Bottrop prüft alle Kreuzungen nach tödlichem Unfall in Warendorf
Bottrop überprüft alle Kreuzungen der Stadt, um klare Sichtverhältnisse für Autofahrer beim Einfahren in Hauptstraßen zu gewährleisten. Der Schritt folgt einem tödlichen Unfall in Warendorf, bei dem unzureichende Sichtverhältnisse zu rechtlichen Konsequenzen für städtische Mitarbeiter führten. Nun kontrollieren die Behörden mögliche Hindernisse wie Bäume, Hecken oder parkende Fahrzeuge, die die Sicht von Fahrern einschränken könnten.
Das Tiefbauamt der Stadt Bottrop hat damit begonnen, an allen Kreuzungen sogenannte „Sichtdreiecke“ zu vermessen. Diese Dreiecke definieren den notwendigen Freiraum für sicheres Einfahren – dabei gelten auf Straßen mit höheren Geschwindigkeitsbegrenzungen längere Sichtweiten. Priorität haben dabei stark frequentierte Knotenpunkte sowie Unfallschwerpunkte.
Falls eine Kreuzung die Vorgaben der deutschen Richtlinien für die Anlage von Stadtstraßen (RaSt 06) nicht erfüllt, muss die Stadt handeln. Mögliche Lösungen reichen von baulichen Änderungen über das Aufstellen von Pollern und die Umgestaltung von Grünflächen bis hin zur Einrichtung von Halteverboten.
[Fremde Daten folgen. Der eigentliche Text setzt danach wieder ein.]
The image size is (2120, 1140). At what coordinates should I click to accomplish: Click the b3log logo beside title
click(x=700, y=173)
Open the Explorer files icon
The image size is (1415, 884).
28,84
Mängel werden der Straßenverkehrsbehörde zur weiteren Durchsetzung gemeldet.
Anlass für das Projekt war ein tragischer Fall in Warendorf, wo städtische Angestellte nach einem Unfall mit tödlichem Ausgang wegen fahrlässiger Tötung angeklagt wurden – ausgelöst durch eingeschränkte Sichtverhältnisse. Bottrop will ähnliche Vorfälle verhindern, indem alle Kreuzungen den nationalen Sicherheitsstandards entsprechen.
Die Überprüfung umfasst sämtliche Knotenpunkte in Bottrop; dort, wo die Sicht beeinträchtigt ist, werden Anpassungen vorgenommen. Ziel der Stadt ist es, die gesetzlichen Anforderungen zu erfüllen und das Unfallrisiko zu verringern. Nach Abschluss der Maßnahmen sollen alle Kreuzungen den bundesweiten Verkehrssicherheitsnormen entsprechen.